Excerpted text —
UMMID Programme
- 23 May 2026
In News:
Union Minister Dr. Jitendra Singh dedicated the UMMID (Unique Methods of Management of Inherited Disorders)Programme for Rare Genetic Disorders to the Nation at Prithvi Bhawan, New Delhi.
What is UMMID?
- Nodal Ministry: Department of Biotechnology (DBT), Ministry of Science & Technology.
- Nature: India's first comprehensive national initiative addressing inherited and rare genetic disorders through an integrated, multi-pronged public health approach.
- Policy linkage: Supports implementation of the National Policy for Rare Diseases (NPRD) 2021 by creating structured care pathways for affected patients.
Three Pillars of UMMID
- NIDAN Kendras: Nearly 30 NIDAN Kendras have been established for advanced genetic diagnostics and counselling, ensuring genomic healthcare reaches beyond metropolitan centres to ordinary citizens.
- Outreach in Aspirational Districts: Targeted screening and awareness programmes in underserved and aspirational district populations — addressing the equity gap in rare disease detection.
- Specialised Training Centres: Capacity-building for clinicians, genetic counsellors, and healthcare professionals — addressing the long-standing knowledge deficit around rare disorders in mainstream medical practice.
Key Achievements
- The programme has benefited nearly three lakh individuals through screening and diagnostic services.
- Services span prenatal and newborn screening, genetic counselling, diagnostics, clinician training, and community outreach — all under one unified public health model.
- The UMMID Dashboard launched alongside will enable real-time nationwide monitoring of programme reach and outcomes.
Why It Matters: The Silent Burden
- Inherited and rare genetic disorders remained neglected for decades because diagnosis was difficult, treatment inaccessible, and medicines either unavailable or prohibitively expensive.
- Families often spend years moving from hospital to hospital in search of a diagnosis — imposing enormous emotional, social, and financial hardship despite affecting comparatively smaller populations.
- India's vast genetic diversity compounds the challenge, requiring robust ecosystem-level responses rather than isolated interventions.

Required tasks —
1 > Answer these from the UMMID Programme text:
(a) Which department serves as the nodal ministry for UMMID?
(b) About how many NIDAN Kendras have been established?
(c) Roughly how many individuals has the programme benefited?
2 > Copy from the UMMID Programme text everything from "- The UMMID" down to "than isolated interventions.".

Information given —
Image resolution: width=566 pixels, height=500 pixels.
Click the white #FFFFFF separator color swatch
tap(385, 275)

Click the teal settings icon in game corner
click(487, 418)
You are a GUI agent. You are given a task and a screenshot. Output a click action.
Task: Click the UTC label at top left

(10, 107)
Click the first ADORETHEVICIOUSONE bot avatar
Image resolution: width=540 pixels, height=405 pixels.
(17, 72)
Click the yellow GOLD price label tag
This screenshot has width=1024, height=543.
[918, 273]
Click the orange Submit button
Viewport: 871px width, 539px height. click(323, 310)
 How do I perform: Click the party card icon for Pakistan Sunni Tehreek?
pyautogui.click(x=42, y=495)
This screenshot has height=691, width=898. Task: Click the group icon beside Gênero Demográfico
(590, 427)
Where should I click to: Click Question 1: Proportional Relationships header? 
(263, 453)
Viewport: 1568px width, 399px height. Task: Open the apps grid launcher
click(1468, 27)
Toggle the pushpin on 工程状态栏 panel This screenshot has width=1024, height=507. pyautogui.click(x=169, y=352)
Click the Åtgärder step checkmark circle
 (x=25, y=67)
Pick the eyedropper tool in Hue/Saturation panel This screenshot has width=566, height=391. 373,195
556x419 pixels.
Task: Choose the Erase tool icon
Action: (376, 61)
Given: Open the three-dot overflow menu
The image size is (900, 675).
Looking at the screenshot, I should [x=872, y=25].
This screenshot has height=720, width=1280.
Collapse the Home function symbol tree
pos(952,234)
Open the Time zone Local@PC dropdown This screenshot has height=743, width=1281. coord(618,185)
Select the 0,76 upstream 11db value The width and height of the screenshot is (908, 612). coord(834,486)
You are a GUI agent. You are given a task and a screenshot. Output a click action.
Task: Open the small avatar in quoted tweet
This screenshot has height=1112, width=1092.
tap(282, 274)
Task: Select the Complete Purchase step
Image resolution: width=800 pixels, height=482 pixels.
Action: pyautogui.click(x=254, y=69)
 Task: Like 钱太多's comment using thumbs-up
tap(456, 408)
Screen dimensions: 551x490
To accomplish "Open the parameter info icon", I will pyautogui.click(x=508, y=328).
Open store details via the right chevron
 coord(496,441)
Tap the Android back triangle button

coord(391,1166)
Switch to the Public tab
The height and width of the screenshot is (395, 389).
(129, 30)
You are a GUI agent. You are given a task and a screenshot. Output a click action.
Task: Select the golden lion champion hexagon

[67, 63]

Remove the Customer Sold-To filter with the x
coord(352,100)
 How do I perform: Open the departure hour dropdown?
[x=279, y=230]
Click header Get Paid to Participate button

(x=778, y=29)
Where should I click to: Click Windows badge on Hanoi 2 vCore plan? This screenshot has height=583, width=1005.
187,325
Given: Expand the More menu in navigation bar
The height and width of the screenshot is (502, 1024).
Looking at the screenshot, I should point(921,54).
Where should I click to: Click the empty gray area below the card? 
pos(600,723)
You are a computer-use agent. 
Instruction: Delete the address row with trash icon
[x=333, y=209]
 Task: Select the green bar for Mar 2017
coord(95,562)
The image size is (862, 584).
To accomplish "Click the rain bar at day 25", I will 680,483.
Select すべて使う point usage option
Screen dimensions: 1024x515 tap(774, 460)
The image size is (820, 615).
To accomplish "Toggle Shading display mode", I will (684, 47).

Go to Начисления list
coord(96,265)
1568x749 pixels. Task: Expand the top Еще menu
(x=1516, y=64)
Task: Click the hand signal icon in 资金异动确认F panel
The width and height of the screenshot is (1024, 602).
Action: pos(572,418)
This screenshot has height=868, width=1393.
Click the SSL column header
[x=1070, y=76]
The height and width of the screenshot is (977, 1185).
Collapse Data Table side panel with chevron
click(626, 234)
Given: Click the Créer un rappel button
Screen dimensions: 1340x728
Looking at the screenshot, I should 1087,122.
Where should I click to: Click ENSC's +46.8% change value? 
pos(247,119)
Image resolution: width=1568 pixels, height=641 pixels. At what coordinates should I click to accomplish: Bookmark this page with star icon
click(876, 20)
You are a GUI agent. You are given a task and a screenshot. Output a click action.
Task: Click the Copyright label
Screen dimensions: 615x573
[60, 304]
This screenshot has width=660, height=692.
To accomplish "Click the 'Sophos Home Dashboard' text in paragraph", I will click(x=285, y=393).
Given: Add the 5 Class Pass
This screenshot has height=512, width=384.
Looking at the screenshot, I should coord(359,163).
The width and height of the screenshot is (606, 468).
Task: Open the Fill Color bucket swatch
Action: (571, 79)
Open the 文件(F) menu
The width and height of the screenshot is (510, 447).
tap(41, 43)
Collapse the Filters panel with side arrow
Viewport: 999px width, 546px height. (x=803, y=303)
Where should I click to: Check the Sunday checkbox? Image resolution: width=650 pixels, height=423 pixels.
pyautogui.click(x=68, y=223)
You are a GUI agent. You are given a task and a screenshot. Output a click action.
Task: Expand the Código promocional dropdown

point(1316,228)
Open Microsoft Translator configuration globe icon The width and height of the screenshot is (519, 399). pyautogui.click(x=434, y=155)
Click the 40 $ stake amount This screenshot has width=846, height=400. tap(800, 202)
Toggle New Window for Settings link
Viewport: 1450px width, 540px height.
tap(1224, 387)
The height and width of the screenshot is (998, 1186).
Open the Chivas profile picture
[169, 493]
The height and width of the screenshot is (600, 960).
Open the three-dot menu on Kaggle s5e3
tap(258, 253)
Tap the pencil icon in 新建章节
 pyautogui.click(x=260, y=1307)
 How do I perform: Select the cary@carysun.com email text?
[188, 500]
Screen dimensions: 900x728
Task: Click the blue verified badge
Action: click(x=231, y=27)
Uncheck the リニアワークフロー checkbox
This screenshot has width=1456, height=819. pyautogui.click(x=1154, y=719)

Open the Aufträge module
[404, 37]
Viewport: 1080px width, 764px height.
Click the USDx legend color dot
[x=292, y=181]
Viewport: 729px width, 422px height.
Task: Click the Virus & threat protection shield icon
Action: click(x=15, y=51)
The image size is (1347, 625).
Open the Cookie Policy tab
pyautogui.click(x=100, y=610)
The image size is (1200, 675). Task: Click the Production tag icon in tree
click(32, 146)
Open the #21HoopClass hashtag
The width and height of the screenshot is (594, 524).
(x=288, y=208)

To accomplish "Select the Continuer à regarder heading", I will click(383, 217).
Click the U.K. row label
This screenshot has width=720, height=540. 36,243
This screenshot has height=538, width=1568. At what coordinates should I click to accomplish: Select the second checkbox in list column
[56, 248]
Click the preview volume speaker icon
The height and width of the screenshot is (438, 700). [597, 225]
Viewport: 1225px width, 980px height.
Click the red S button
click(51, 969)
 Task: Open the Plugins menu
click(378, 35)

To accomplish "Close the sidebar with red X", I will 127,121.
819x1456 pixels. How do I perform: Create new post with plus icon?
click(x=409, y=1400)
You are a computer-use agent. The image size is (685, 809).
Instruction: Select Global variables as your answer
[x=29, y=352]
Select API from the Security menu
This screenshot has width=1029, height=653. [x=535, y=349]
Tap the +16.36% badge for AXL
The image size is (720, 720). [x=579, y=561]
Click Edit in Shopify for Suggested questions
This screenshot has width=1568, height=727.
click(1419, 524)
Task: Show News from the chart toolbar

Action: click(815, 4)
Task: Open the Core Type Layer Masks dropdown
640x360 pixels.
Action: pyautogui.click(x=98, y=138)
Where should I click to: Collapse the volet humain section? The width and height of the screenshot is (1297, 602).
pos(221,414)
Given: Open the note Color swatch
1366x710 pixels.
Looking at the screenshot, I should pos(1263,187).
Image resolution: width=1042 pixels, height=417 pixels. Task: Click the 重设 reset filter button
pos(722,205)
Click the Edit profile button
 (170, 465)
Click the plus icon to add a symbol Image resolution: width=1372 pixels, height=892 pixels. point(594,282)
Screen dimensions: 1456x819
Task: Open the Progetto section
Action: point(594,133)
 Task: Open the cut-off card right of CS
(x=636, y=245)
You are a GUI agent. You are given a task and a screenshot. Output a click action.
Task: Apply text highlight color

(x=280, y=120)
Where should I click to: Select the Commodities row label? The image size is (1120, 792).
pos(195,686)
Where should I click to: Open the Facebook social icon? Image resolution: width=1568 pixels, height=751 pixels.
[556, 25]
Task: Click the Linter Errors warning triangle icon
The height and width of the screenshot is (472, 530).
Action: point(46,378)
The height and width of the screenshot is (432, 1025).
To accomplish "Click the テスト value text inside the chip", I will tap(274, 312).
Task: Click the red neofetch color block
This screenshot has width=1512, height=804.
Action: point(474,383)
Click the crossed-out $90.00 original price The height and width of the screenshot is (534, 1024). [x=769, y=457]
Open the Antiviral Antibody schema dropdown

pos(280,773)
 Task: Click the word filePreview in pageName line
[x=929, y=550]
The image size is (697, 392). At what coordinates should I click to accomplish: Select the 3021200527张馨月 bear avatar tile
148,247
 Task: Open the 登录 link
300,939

Results —
1 >
(a) The Department of Biotechnology (DBT), Ministry of Science & Technology.
(b) Nearly 30.
(c) Nearly three lakh.

2 >
- The UMMID Dashboard launched alongside will enable real-time nationwide monitoring of programme reach and outcomes.
Why It Matters: The Silent Burden
- Inherited and rare genetic disorders remained neglected for decades because diagnosis was difficult, treatment inaccessible, and medicines either unavailable or prohibitively expensive.
- Families often spend years moving from hospital to hospital in search of a diagnosis — imposing enormous emotional, social, and financial hardship despite affecting comparatively smaller populations.
- India's vast genetic diversity compounds the challenge, requiring robust ecosystem-level responses rather than isolated interventions.